El sistema democrático vive sus momentos más aciagos en este siglo. De haber sido la respuesta ética, lógica y práctica frente a la violencia del autoritarismo y de las dictaduras que prevalecieron durante el siglo pasado, hoy se halla limitada, torpe y ambivalente frente al populismo y otras formas no democráticas de gobierno.
Un reciente estudio de Pew Research confirma que, en el ámbito global, una mayoría (52%) de personas se encuentra insatisfecha con la forma en la que funciona la democracia (frente a un 44% que se encuentra satisfecha). Y muchos de los insatisfechos, por cierto, viven en democracias establecidas, como Estados Unidos (59%), Francia (58%) e Inglaterra (69%).
Esta desafección hacia los valores democráticos es muy riesgosa. Por el lado de los ciudadanos, la insatisfacción se traduce en la búsqueda de soluciones radicales y de personajes estridentes, prestos a ofrecer el cielo en la tierra. La clase política, por su parte, está dividida entre sus principios y sus ansias de poder. En la pugna, sin embargo, observamos cómo el eje gravitacional ha ido virando desde sistemas democráticos hacia autoritarios: un estudio del V-DEM Institute, en efecto, confirma que las democracias liberales han ido perdiendo espacio frente a las democracias electorales, las autocracias electorales y las autocracias cerradas (estas últimas, las más pérfidas y las que más crecen).

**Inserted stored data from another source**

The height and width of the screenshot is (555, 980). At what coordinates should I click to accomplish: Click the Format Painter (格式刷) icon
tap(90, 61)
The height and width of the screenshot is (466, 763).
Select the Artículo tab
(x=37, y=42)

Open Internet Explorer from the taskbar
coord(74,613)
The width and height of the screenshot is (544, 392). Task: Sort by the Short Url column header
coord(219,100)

Pocos políticos se presentan como autócratas o populistas (un caso paradigmático sería el de Rodrigo Duterte en Filipinas). No obstante, es difícil perderse en la madeja de sus propuestas: le atribuyen todos los males al sistema democrático-capitalista, enarbolan la bandera nacionalista, se encogen al hablar de los pobres, y así. Cuando se trata de corruptelas o de injusticias, encarnan “la mano dura” que el pueblo necesita. Cuando se les reduce el vocabulario (ante una pregunta técnica), apelan a la unidad, la esperanza y la fe. Son de manual y, aun así, los vemos liderando países o encuestas.
El populismo se destila a derecha e izquierda del abanico ideológico. Pero una vez en el poder, poco importa la ideología: el caudal de apoyo es lo que mueve sus fichas. En cuanto a resultados, hay garantía del balance final: un período (si no varios) perdidos, dinero despilfarrado en corruptelas y clientelismo, mayor desazón ciudadana, pérdida de productividad económica y, casi siempre, mayores niveles de inseguridad ciudadana.
Frente a esto, la democracia tiene pocas líneas de defensa. La prensa es una, aunque constantemente agredida por los caudillos y sus satélites. Las leyes y tribunales, sabemos, son más frágiles.
La ciudadanía, a fin de cuentas, es la última línea de defensa (Estados Unidos, por ejemplo, acaba de rechazar en las urnas a un líder populista). Por ello, resulta imprescindible atender los procesos electorales con interés, escuchar con atención y votar pensando en las oportunidades, no en las frustraciones. El resultado de ese voto se entenderá y se sentirá en el largo plazo.